Questo problema emerge sia da parte di cittadini formalmente stranieri ma di origine italiana, sia da parte di cittadini stranieri che hanno contratto matrimonio con cittadino italiano, sia da parte di persone che intendono avvalersi della più generale possibilità di naturalizzazione, ossia la possibilità di chiedere la concessione della cittadinanza italiana dopo 10 anni di soggiorno e residenza regolare.
La casistica è la più varia, ma il problema che accomuna tutte queste categorie è legato ai tempi di attesa, che sono lunghissimi. Dal punto di vista statistico, ormai sono circa tre anni gli di attesa, mentre il decreto ministeriale che regola la durata del procedimento di concessione della cittadinanza prevede un periodo di attesa massimo di 760 giorni, ovverosia di 2 anni.
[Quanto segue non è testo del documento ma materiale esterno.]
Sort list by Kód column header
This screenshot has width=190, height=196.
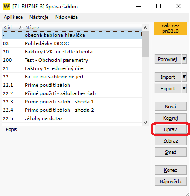13,28
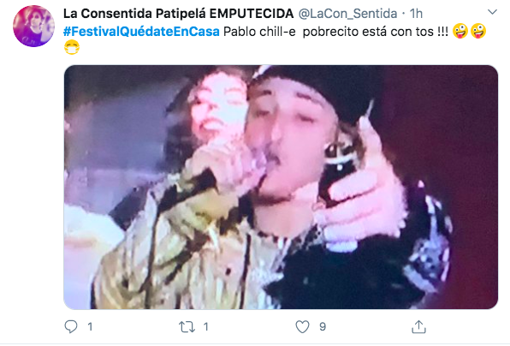Like the tweet with the heart icon
510x346 pixels.
(x=302, y=327)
Non si sa quanto i 3 anni di attesa siano motivati dalle esigenze burocratiche o quanto, invece, non siano influenzati da esigenze di tipo politico, dall’andamento delle compagini governative che si avvicendano.
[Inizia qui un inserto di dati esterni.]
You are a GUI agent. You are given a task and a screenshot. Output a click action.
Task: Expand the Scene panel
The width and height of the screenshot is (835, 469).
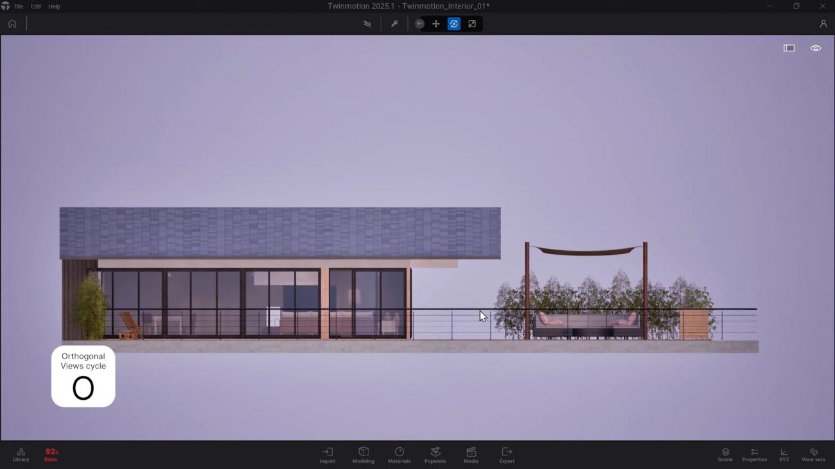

Il problema dei tempi di attesa non è purtroppo risolvibile perché, anche facendo un ricorso a seguito di un’eventuale diffida e messa in mora a provvedere formalmente notificata all’amministrazione e a seguito della perdurante inerzia, l’eventuale proposizione del ricorso al competente Tribunale Amministrativo Regionale non può proporre un effetto utile, in quanto il TAR non ha possibilità di sostituirsi all’amministrazione competente quindi di adottare al posto di questa il provvedimento di concessione della cittadinanza nei casi previsti.
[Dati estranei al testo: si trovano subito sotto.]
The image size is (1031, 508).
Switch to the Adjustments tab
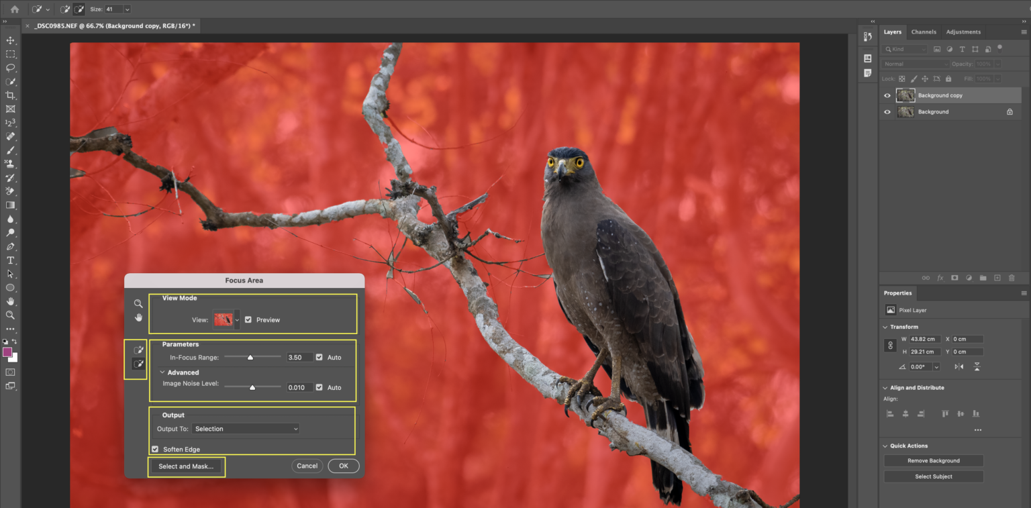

Di conseguenza dobbiamo purtroppo dire che non possiamo indicare un rimedio rispetto a questi tempi di attesa, se non forse la mobilitazione in senso più ampiamente politico e una sensibilizzazione delle forze sociali e politiche affinché intervengano su questi aspetti.

I dinieghi
Oltre al problema della durata, esiste anche il problema della prassi adottata dall’amministrazione centrale, per quanto riguarda la concessione della cittadinanza a coloro che chiedono la cosiddetta naturalizzazione, a coloro che chiedono la cittadinanza italiana dopo 10 anni di residenza. Sono innumerevoli i provvedimenti di rifiuto o diniego che recano una motivazione, pressoché prestampata, in base alla quale si ricorda che la concessione della cittadinanza non è determinata dalla valutazione dell’interesse dello straniero, bensì dalla valutazione dell’interesse per lo Stato e per la comunità nazionale ad accogliere come nuovo cittadino il richiedente.
La motivazione dei provvedimenti del Ministero dell’Interno – recitando essenzialmente sempre questa espressione – sottolinea il potere pienamente discrezionale dell’amministrazione nel valutare l’opportunità di concedere o meno la cittadinanza italiana.
Diverso il caso di chi chiede la cittadinanza italiana per matrimonio con cittadino italiano. In questo caso, le sezioni unite della Corte di Cassazione affermano che si tratta di un vero e proprio diritto soggettivo, condizionato unicamente dalla eventuale esistenza di circostanze che permettono di affermare la pericolosità per la sicurezza dello stato o per l’ordine pubblico della persona richiedente (nel caso, quindi, di condanne per gravi delitti o di segnalazioni che attengono alla sicurezza dello stato, segnalazioni che non è poi possibile controllare perché sono coperte dal più stretto e rigoroso riserbo, anche quando venga promosso un ricorso al competente Tribunale Amministrativo).
Nel corso di questi procedimenti si scopre, infatti, che anche una volta che è disposta l’acquisizione agli atti del fascicolo della pratica presso il Ministero dell’Interno, il parere relativo ai rischi per la sicurezza dello stato e per l’ordine pubblico è secretato (segreto) e quindi completamente cancellato. Di quel parere si ha soltanto l’intestazione e le conclusioni, mentre il contenuto delle motivazioni non sono visibili da nessuno, nemmeno dal Tribunale stesso.
Vi sono, quindi, spazi di discrezionalità che rischiano di produrre risultati che vanno ben oltre le valutazioni di sicurezza dello Stato e della comunità.